THE SECRET: The secret to MFC’s success, according to Miles, is really no secret.
“It’s just having a good family group that works together,” he says, “and having good management people who we feel are part of the family. It’s treating those folks right and treating the employees on the floor right so they’re willing to get in and get the job done.”
ON THE HORIZON: Looking ahead, Miles says MFC will continue its focus on existing markets while also expanding the EnviroLube line. In addition, MFC is in the process of installing equipment to enter the field of vacuum-formed thermoplastics, a more efficient option for some of MFC’s component parts.
“We’re looking for good, substantial growth this year,” Miles says, “and for years to come.”
NO. 1 SMALL COMPANY
Tri-Star Search & Staffing
Like many industries, the recruiting and staffing sector took a dive after Sept. 11, 2001.
“Recruiters were dropping like crazy,” says Rudi Bellinazzo, who at the time worked for a specialized staffing service. “There was probably a 50% hit in recruiters leaving the industry. It was a tough marketplace.”
You’d think that starting your own staffing service during such instability might not be the best idea.
But that’s just what Bellinazzo did back in 2002, and today his company, Tri-Star Search & Staffing, is growing strong.
“I felt I could do it better,” says Bellinazzo, “so I took the jump and it’s worked out.”
Tri-Star specializes in recruiting and staffing temporary, contract and direct-hire employees for businesses. Its areas of specialty include accounting, finance, information technology and engineering.
The Tigard company’s 2006 sales were up 150% over 2005’s numbers, and it also tripled its workforce in 2006 to 15 employees.
GROWTH STRATEGY: For Bellinazzo, the key to solid growth is hiring qualified staff with industry experience. A glance at Tri-Star’s roster finds 30-plus years of combined experience in accounting, an engineering veteran of 15 years and several IT specialists.
“I have always said that the people in this company will actually be the ones to make it happen,” says Bellinazzo.
He also says that solidifying infrastructure — Tri-Star moved from a 1,500-square-foot space into its own, larger building last year — and working to be more vertically integrated are part of the company’s strategy for growth.
REVENUE STOKER: Demand for talented IT professionals has helped power Tri-Star’s recent revenue bulge. “That was a division we had played around with,” Bellinazzo says, “but it just kind of took off last year.”
In addition, adding more staff members has allowed Tri-Star to expand its coverage and garner a larger chunk of market share in Oregon and beyond. The company not only recruits workers for firms locally, but it’s also done virtual recruiting around the country.
GROWING PAINS: Although Bellinazzo’s gamble to start Tri-Star in 2002 paid off, he says that, like building any small company, it’s not been easy.

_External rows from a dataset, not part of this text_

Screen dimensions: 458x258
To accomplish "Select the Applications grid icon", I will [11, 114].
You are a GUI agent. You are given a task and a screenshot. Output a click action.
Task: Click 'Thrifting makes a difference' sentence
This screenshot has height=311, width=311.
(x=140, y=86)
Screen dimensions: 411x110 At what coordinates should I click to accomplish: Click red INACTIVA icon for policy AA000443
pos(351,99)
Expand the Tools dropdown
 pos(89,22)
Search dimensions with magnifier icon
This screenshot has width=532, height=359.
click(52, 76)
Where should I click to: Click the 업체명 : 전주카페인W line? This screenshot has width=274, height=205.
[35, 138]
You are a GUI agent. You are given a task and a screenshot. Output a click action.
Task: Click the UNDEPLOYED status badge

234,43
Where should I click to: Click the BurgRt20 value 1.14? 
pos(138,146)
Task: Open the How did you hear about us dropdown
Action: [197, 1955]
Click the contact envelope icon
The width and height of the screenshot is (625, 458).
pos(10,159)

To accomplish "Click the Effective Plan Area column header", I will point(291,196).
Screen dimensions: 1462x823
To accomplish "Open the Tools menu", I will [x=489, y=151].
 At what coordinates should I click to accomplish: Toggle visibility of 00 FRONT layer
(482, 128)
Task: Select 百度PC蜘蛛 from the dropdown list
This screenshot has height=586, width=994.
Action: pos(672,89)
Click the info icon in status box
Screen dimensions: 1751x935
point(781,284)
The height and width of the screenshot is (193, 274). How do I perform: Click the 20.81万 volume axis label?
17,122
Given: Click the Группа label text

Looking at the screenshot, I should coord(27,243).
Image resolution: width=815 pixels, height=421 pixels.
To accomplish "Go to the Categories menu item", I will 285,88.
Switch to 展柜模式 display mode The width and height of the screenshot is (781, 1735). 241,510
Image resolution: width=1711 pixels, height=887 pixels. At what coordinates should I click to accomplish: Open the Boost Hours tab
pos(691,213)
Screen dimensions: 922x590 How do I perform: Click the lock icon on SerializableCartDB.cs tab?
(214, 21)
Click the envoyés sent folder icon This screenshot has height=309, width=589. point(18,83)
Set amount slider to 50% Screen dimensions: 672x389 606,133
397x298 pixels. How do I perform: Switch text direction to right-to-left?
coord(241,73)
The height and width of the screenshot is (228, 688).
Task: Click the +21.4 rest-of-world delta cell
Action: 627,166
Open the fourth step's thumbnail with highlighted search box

Along the way, the company outgrew its space, which posed its own problems. As Tri-Star’s client database grew, the structure supporting it didn’t keep pace, so the company has had to upgrade its management software.
THE SECRET: Tri-Star’s secret to success has been having a good strategy executed by a good team. Bellinazzo evokes a sporting metaphor of a cohesive team playing a game — to win.
“We’ve been successful because we’ve got a strong team that collaborates,” he says. “Now we are poised to make our strategic objectives come to reality.”
ON THE HORIZON: Plowing through 2007, Bellinazzo says Tri-Star is looking to expand its national presence. The company will add another 10 employees within six months, and it may open a second office in Seattle.
He says Tri-Star will continue to focus on diversity and long-term client relationships, which is just “all part of growing up.”